For diversity-oriented synthesis, Dr. Tan’s lab uses structural motifs found in biologically active natural products as attractive starting points for library design. At the core of these efforts is the development of new synthetic routes to provide flexible, efficient, systematic access to these structures. The resulting libraries access distinct regions of chemical space compared to conventional drug-like libraries and are screened against a wide range of targets.

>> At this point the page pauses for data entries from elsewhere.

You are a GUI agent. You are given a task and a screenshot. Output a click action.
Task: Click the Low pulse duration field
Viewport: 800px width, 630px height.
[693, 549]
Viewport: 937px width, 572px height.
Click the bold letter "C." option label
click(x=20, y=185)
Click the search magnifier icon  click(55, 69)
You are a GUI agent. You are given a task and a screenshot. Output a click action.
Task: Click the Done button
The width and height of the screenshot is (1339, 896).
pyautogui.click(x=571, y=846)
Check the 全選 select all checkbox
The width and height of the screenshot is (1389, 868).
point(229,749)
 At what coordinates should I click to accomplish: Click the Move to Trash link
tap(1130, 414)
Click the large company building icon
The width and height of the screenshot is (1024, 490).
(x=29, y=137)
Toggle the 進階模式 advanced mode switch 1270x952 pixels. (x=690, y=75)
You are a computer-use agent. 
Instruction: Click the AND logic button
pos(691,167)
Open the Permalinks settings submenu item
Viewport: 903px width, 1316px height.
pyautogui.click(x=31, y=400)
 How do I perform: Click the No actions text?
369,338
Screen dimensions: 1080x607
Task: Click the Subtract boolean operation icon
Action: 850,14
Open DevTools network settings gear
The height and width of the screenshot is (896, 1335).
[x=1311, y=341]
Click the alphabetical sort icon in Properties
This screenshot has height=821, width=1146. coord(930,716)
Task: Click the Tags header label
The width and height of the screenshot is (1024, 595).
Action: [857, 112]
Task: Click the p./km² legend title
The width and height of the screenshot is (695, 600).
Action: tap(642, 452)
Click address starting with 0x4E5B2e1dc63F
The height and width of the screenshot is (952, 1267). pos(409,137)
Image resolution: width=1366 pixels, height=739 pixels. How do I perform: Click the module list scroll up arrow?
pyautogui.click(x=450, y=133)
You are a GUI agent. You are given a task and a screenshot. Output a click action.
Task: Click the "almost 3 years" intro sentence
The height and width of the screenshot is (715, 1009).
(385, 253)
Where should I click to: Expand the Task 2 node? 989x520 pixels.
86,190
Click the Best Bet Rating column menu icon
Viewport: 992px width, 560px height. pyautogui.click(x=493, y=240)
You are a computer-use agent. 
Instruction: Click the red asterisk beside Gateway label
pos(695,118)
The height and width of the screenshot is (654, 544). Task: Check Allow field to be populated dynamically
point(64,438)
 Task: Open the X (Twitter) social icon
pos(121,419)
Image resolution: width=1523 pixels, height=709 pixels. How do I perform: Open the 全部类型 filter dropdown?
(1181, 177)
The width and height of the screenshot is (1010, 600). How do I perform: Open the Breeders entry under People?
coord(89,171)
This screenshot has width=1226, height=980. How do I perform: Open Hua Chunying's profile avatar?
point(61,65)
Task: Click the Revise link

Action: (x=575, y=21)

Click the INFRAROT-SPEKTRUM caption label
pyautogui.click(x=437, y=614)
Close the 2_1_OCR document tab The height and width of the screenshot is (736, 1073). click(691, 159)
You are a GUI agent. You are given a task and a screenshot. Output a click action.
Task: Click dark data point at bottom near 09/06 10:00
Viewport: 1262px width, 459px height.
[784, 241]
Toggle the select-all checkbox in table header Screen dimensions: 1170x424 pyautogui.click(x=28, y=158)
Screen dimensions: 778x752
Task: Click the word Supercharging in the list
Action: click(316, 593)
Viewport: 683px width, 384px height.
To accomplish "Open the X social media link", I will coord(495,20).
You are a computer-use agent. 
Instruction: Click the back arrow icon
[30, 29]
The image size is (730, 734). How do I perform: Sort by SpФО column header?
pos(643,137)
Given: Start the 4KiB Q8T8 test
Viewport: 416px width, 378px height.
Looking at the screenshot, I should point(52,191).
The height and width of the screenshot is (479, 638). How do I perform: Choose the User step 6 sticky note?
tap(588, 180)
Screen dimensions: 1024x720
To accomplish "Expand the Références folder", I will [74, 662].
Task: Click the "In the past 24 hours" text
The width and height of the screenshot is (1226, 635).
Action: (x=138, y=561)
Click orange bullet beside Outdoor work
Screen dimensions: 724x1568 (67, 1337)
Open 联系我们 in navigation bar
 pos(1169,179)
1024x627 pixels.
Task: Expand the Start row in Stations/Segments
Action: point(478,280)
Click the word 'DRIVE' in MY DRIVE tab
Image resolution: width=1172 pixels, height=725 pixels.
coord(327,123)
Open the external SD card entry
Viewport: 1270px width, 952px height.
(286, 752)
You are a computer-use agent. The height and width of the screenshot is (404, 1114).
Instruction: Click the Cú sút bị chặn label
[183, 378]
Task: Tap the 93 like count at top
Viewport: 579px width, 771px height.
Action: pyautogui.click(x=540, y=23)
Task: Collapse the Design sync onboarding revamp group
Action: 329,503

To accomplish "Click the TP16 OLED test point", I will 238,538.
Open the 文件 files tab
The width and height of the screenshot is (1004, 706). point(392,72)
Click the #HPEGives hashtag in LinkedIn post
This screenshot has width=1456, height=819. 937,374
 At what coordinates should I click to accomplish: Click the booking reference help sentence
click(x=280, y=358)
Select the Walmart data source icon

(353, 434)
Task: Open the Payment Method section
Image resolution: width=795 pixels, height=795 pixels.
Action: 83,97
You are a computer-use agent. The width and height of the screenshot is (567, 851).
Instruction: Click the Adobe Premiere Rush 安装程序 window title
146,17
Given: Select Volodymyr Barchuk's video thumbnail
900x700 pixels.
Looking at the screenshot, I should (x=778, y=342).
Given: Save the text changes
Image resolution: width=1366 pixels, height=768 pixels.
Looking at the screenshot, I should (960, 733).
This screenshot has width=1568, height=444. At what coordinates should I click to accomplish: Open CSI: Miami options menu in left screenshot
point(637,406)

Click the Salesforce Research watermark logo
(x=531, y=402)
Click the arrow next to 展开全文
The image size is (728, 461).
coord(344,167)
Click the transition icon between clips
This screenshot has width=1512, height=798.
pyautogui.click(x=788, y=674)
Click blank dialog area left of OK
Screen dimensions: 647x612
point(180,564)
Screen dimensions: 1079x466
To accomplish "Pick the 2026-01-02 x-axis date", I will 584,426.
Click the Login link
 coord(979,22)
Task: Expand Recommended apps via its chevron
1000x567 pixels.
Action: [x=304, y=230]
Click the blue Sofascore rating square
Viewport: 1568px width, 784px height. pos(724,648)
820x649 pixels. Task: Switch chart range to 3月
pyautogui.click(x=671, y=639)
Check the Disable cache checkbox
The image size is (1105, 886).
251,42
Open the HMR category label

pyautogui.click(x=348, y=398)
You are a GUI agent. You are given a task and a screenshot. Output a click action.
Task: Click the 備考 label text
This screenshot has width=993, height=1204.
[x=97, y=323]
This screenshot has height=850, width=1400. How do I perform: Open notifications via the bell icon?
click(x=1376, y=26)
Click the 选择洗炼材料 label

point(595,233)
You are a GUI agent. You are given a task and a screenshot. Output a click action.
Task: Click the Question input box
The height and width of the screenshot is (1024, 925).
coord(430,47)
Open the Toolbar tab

In the area of rational drug design, Dr. Tan’s lab designs natural product-based sulfonyladenosine inhibitors of adenylation enzymes, a mechanistic superfamily implicated in a wide range of processes. Leveraging structural and mechanistic information about individual targets, they have developed new antibiotic lead compounds that inhibit enzymes required for bacterial virulence and semisynthetic protein inhibitors of ubiquitin-family E1 activating enzymes that have revealed dramatic active site remodeling during catalysis.
Bauer, R.A. et al. Biomimetic diversity-oriented synthesis of benzannulated medium rings via ring expansion. Nat. Chem. Biol. 9, 21–29 (2013).
Kopp, F. et al. A diversity-oriented synthesis approach to macrocycles via oxidative ring expansion. Nat. Chem. Biol. 8, 358–365 (2012).
Olsen, S.K. et al. Active site remodelling accompanies thioester bond formation in the SUMO E1. Nature 463, 906–912 (2010).